Savez-vous qu’il y en a 12 à New York, pour 1 000 habitants ? Qu’il y en a 9 à Londres ? Et seulement 3 à Paris. Quelle injustice !
Leur nombre dans la capitale avoisinerait les 17 000 véhicules. Et ce nombre augmenterait très doucettement d’année en année. Pianissimo ! De l’ordre de 200 voitures supplémentaires.
Quel intérêt y aurait-il à ce qu’il y en ait davantage ?
Pour le client potentiel, il y en aurait beaucoup.
Quand il chercherait un taxi, il en trouverait un plus vite et plus facilement.
Rassuré sur ce premier point, il y ferait plus souvent appel.
Il pourrait prendre moins fréquemment sa voiture, s’il en a une. Gain environnemental !
Il se déplacerait plus rapidement (couloirs et voies privilégiées).
En termes d’emploi, il y aurait une incidence importante :
51 000 emplois supplémentaires sur Paris, si l’on se mettait au niveau de Londres,
68 000 si l’on rejoignait New York.
Et l’on double ces chiffres bien sûr si l’on décide de deux chauffeurs par véhicule.
Alors où serait le frein ? Pourquoi y a-t-il si peu de taxis à Paris ? Et depuis si longtemps. Il y a de grandes chances pour que le frein soit dû à la limitation malthusienne du nombre de licences, maintenue basse afin de ne pas heurter une profession jugée politiquement « sensible » (un peu comme les restaurateurs et les médecins, autres "meneurs" d’opinions), et dont le syndicalisme est particulièrement défensif, et les grèves rapidement organisées.
Et pourquoi ne pas en augmenter le nombre, solution maintes fois évoquée, comme dans le rapport Rueff-Armand dès 1960, ou encore dans celui qu’avait établi Jacques Attali en 2008, à la demande de Nicolas Sarkozy ?
Cela paraît tellement simple ! Tout simplement parce que moins il y a de licences, plus leur valeur individuelle augmente. La licence ne serait-elle pas pour les chauffeurs de taxis, ce que le bail est au commerçant ? Une forme d’épargne pour sa retraite. Une garantie. Mais son montant, maintenant très haut, peut facilement décourager aujourd’hui les nouveaux venus tentant d’intégrer cette profession.

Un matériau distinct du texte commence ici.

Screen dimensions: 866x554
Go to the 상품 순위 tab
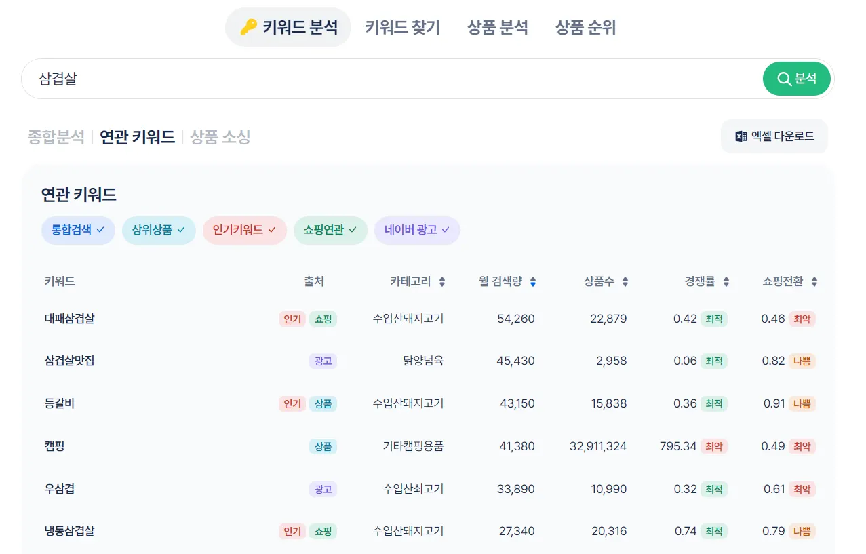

Parvenir à multiplier le nombre de licences de taxis serait certainement le bon chemin, encore faudrait-il pour cela que soit respectée dans la négociation une corporation au métier difficile, et savoir transformer cette licence sans en briser ni la nécessité économique, ni la fonction sociale. La quadrature du cercle, au moment où Autolib’ se met en place.